#### What the task requires:
Begin at the line containing "The width and" and retype each line through the end of the records exactly. Include nothing else and no pictures.

★ ★ ★

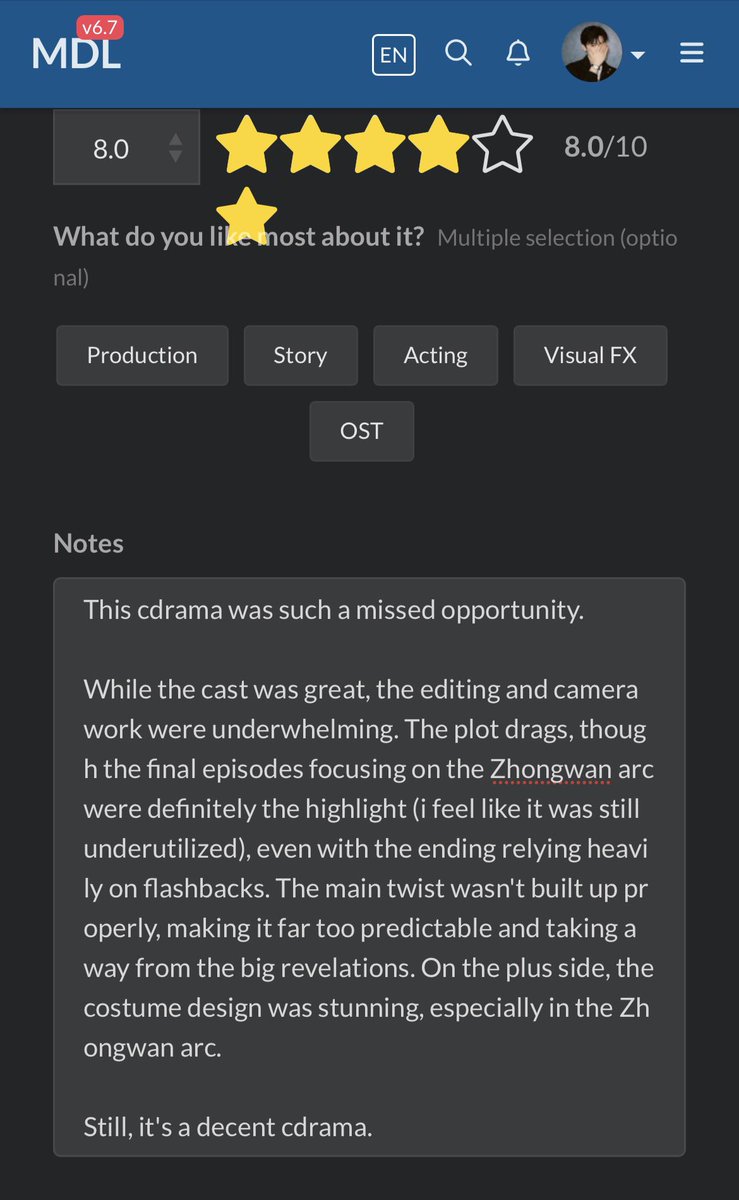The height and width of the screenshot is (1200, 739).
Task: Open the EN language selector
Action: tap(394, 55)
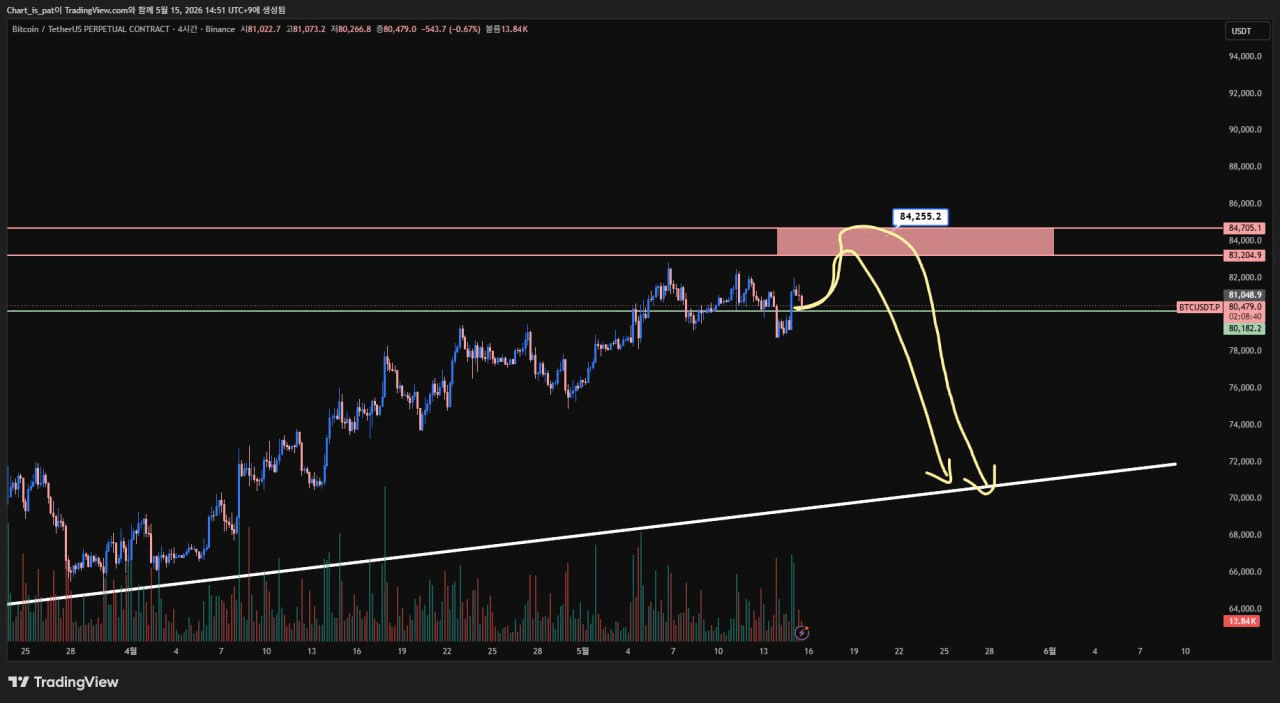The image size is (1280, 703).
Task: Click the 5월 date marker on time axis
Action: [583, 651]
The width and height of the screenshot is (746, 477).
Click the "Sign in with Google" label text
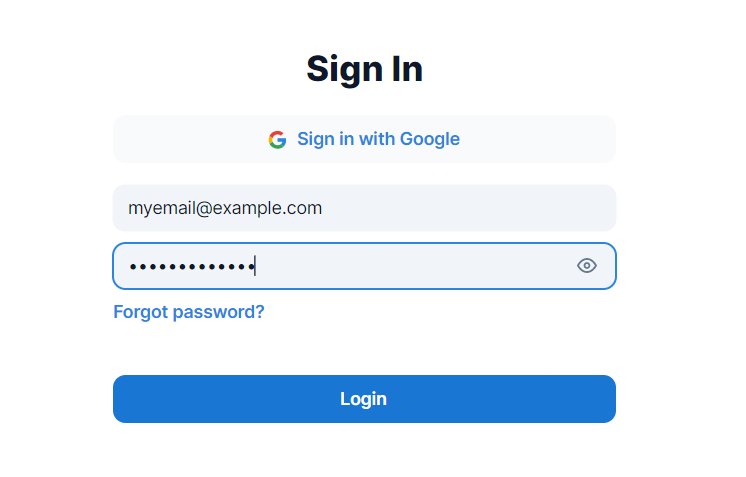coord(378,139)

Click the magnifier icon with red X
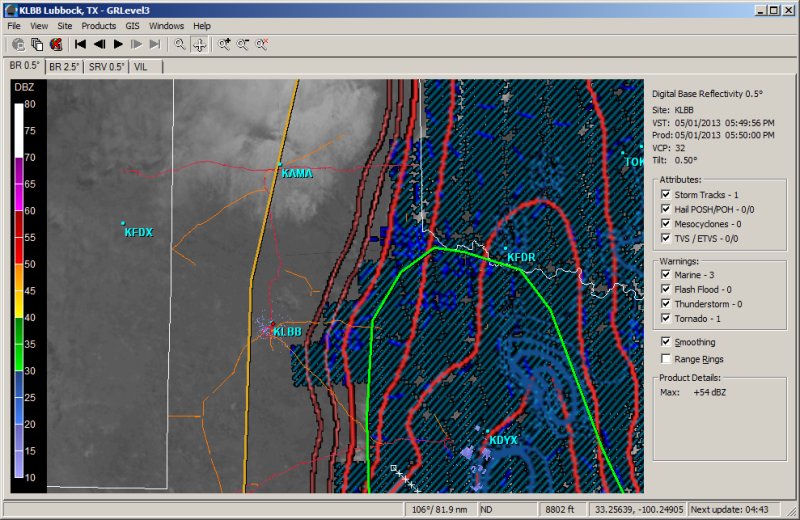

★ ★ ★

#### Answer area:
The width and height of the screenshot is (746, 477).
Click the "Sign in with Google" label text
coord(378,139)

Click the magnifier icon with red X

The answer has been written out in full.